Geri çekilip kendimi toparladığımda içeri Adnan girdi,


"Sayın savcım, babanız ve Çetin bey duruşma salonuna geçtiler." gözleri Devran'ı buldu belli belirsiz "Taraflar salona alınmak üzere, haber vermemi istemiştiniz." deyip başıyla selam verip çıktı.


"Gecikme, geç kalman kötü izlenim bırakır." diyerek Devran'a döndüm.


Gözlerinde yaramaz bir çocuğun bakışıyla,


"Öpersen giderim hemen." deyip yanağını işaret etti. Şu durumdaki rahatlığı karşısında sinirle göz devirerek,


"Yok! Ben deli olaca-" derken dudaklarımdan sert bir öpücük çalıp,


"Seni seviyorum." diyerek çıktı odadan.


Gözlerimi kapatıp sakinleşmeye çalışırken elim dudaklarıma gitti. Saniyeler içinde kalbim ağzımda atar olmuştu. Devran'ın bu hallerini ne kadar sevdiğimi fark ettim. Tuğra'nın yanında tam bir baba modeliyken, yalnızken içinden çıkan yaramaz çocuğu çok seviyordum.


Duruşmaya katılsam tuhaf karşılanacağını bildiğim için Adnan'dan rica etmiştim ama şuan kimin ne düşündüğünün benim için anlamsız olduğunu tekrar idrak ettim. Telefonumu alıp çıktım odadan, hiç bir işe odaklanamayacağımı bildiğimden, bugüne duruşma koydurmamıştım.

İnce topuklu ayakkabımın zeminde çıkardığı tiz sesi dinleyerek duruşmanın yapılacağı salona geldim.


Çetin'in Doğan ağanın yanında ki yerini aldığını görünce davalı tarafa döndü başım. Adının Akif olduğunu dosyasından öğrendiğim adam boş bakışları ile bana daha doğrusu kapıya bakıyordu. Devran'ın izleyiciler için ayrılmış kısımda olduğunu biliyordum onun için göz teması kurmadan babamın yanında ki boşluğa yerleştim. Devran bir ön sırada sol çarpazımda kalırken, babam sağ yanındaki sandalyedeydi.


Beni gördüğü için şaşkın olan Haldun Bey yani babam,


"Hayırdır savcı hanım stajyer avukat gibi davamı izleyeceksiniz?" deyince ona döndürdüm bedenimi,


"Çetin'in kendini ne kadar geliştirdiğini gözlerimle göreyim dedim"

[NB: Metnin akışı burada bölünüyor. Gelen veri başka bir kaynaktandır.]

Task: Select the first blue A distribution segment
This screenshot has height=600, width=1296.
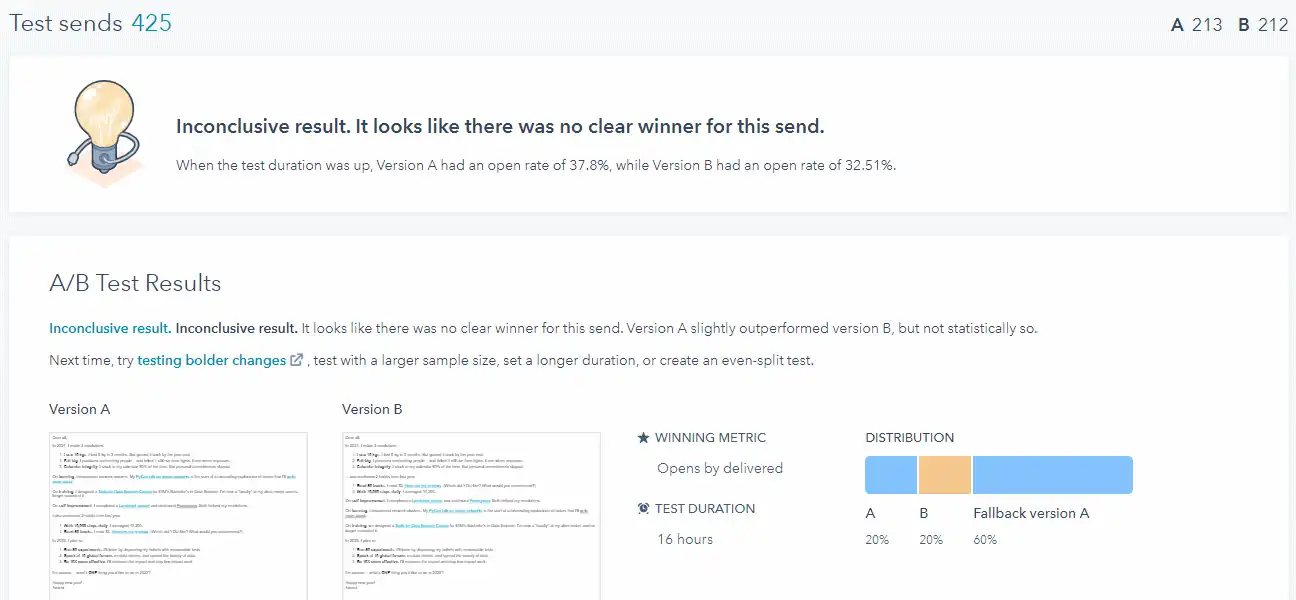Action: click(890, 475)
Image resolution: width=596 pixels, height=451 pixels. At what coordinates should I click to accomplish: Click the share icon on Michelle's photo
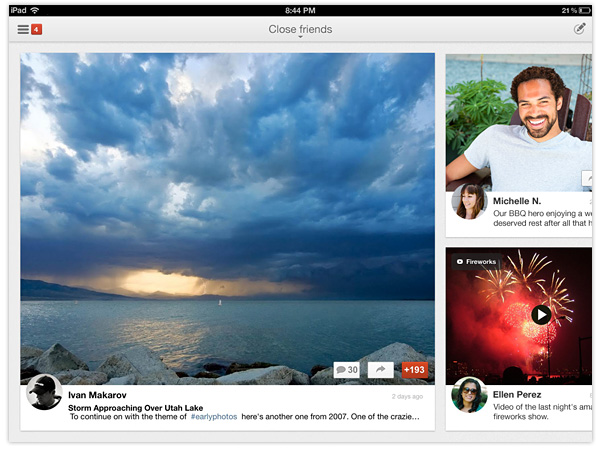click(x=588, y=178)
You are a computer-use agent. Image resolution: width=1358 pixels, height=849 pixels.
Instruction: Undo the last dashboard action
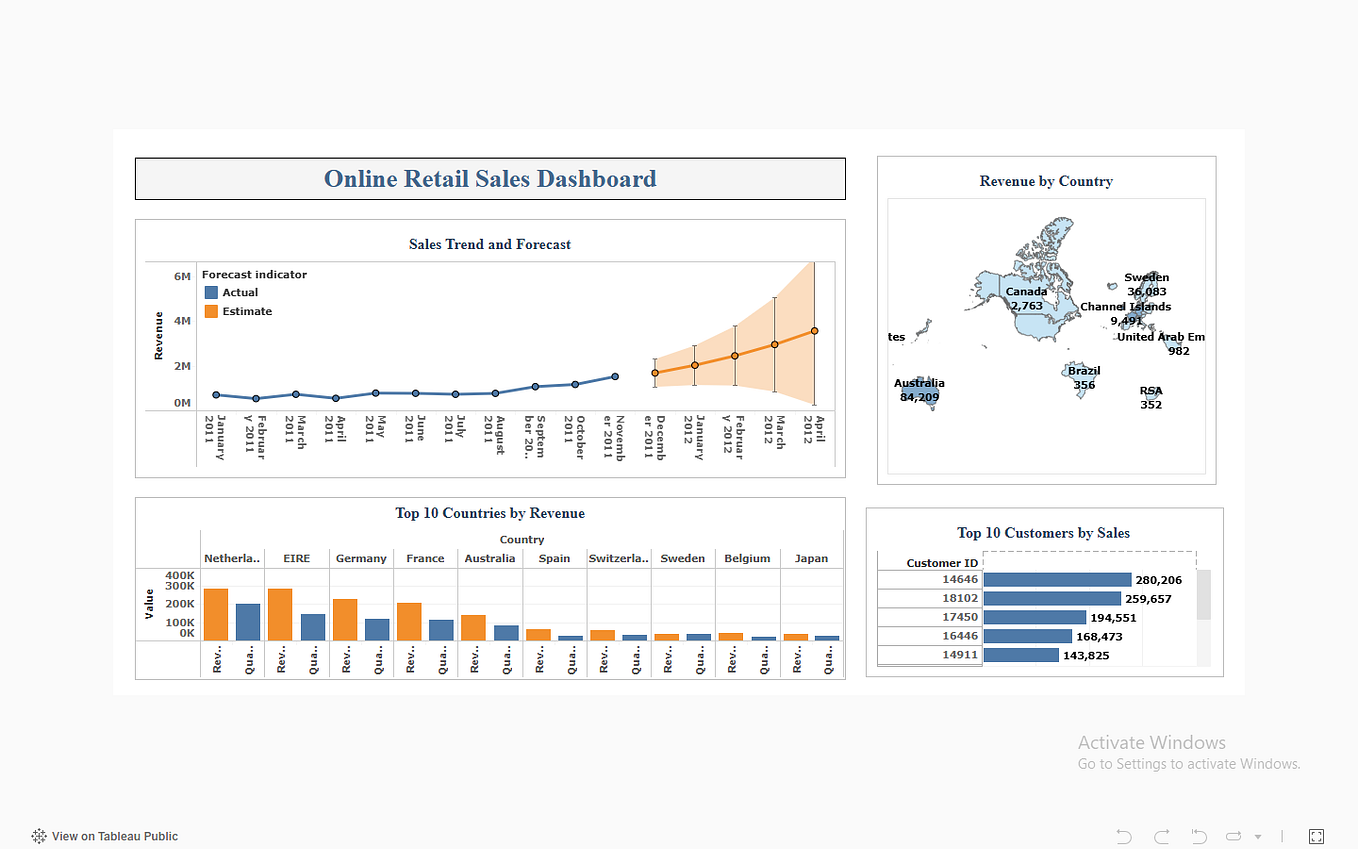pos(1122,836)
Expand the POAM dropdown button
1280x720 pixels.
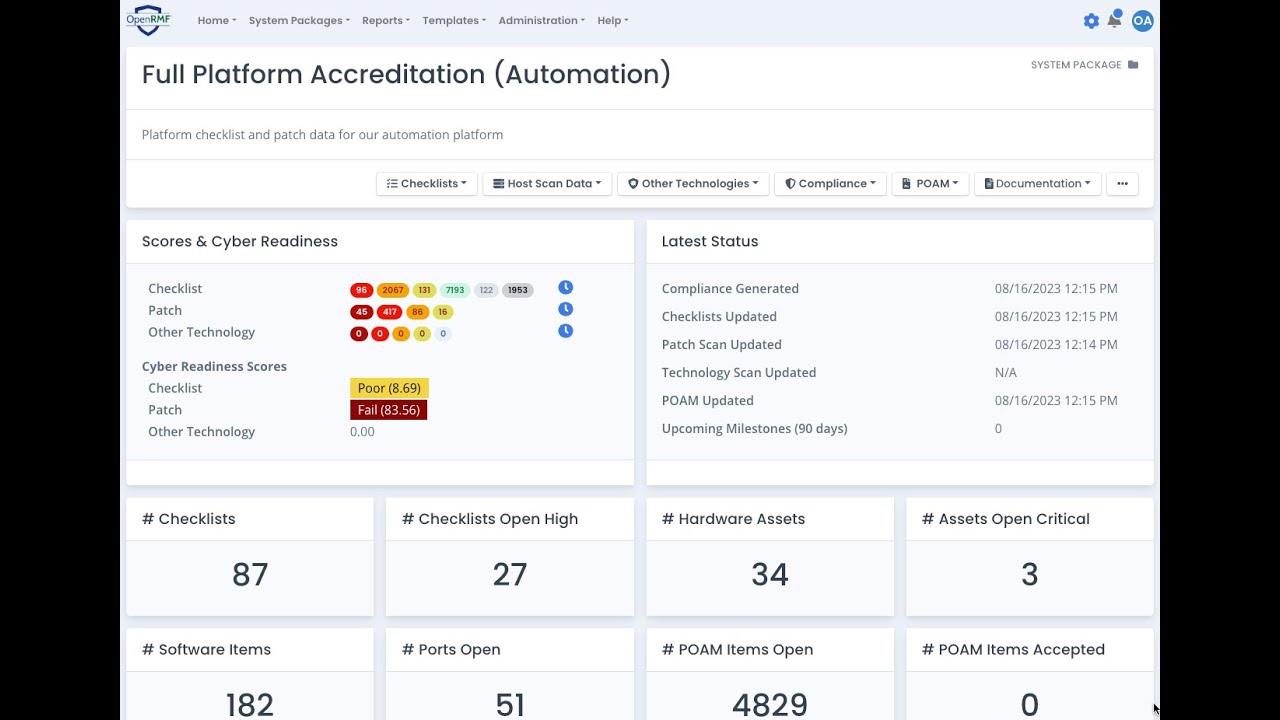click(930, 184)
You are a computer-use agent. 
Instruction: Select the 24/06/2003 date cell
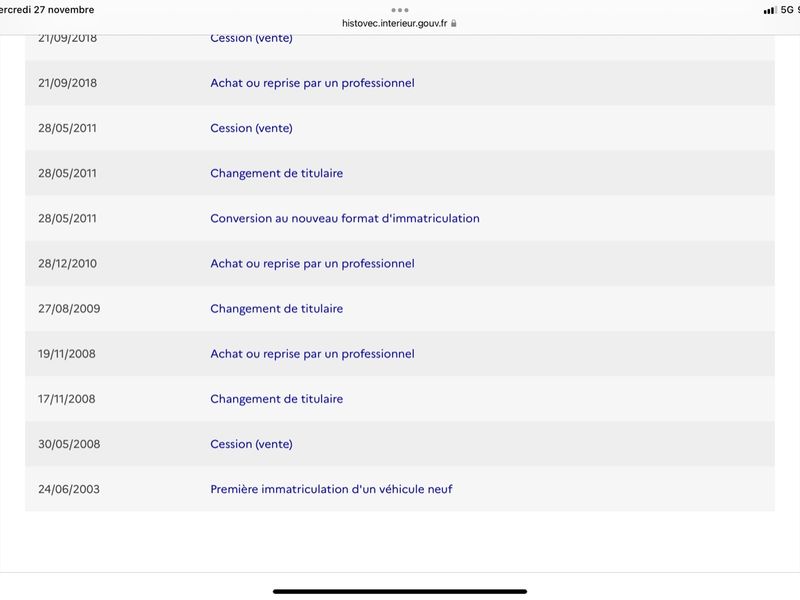coord(69,489)
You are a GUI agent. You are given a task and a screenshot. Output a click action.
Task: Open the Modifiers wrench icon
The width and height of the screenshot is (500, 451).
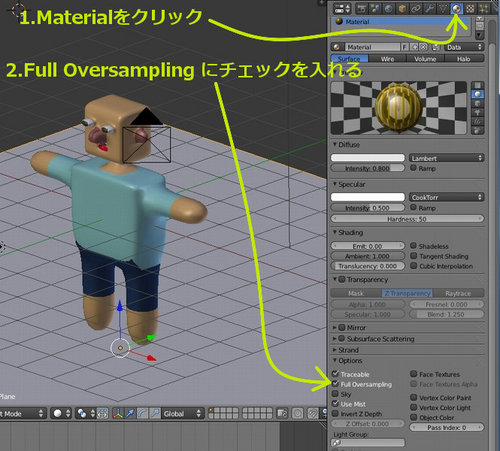[x=429, y=8]
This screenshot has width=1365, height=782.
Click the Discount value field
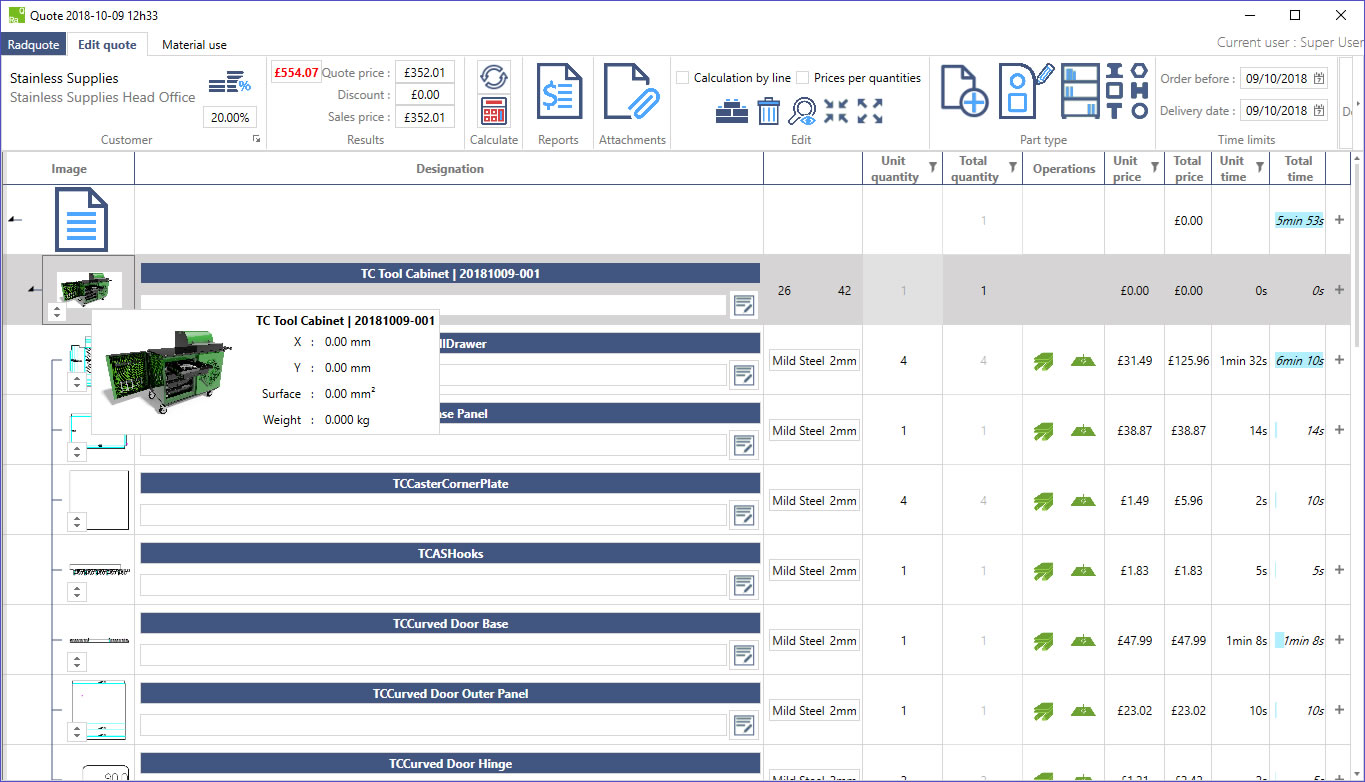(425, 95)
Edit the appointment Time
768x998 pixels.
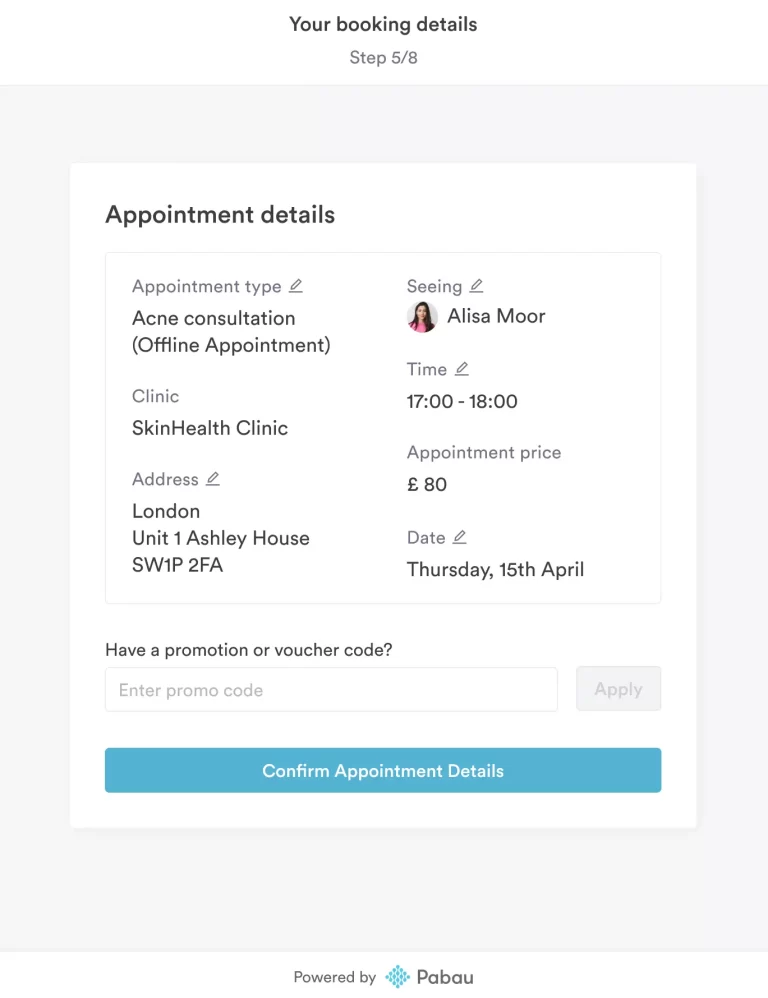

Sesindeki alaycı tınıyı ayırt edecek kadar zeki bir adamdı, dahası beni de iyi tanıdığı için sinirime oynayarak güldü,


"İzle tabii belki bişeyler kaparsın."


Devran'ın ellerinin yumruk olduğunu görünce babamla daha fazla konuşup onu germek istemedim, sessiz kaldım.


Duruşma başlamak üzere olmasına rağmen Akif denilen adamın avukatı ortada yoktu. Gözü kapıda olsada omzu her geçen dakika düşüyordu.


Yan profilden Devran'ın da biraz evvelki rahatlığının aksine tedirgin olduğunu fark ettim.


Hakime hanım gelince oluşan sessizlikle beraber salonda dolanan bakışları benim gözlerim ile kesişti. Orada olmamı yadırgasa da belli belirsiz bir baş selamı ile geçiştirdi.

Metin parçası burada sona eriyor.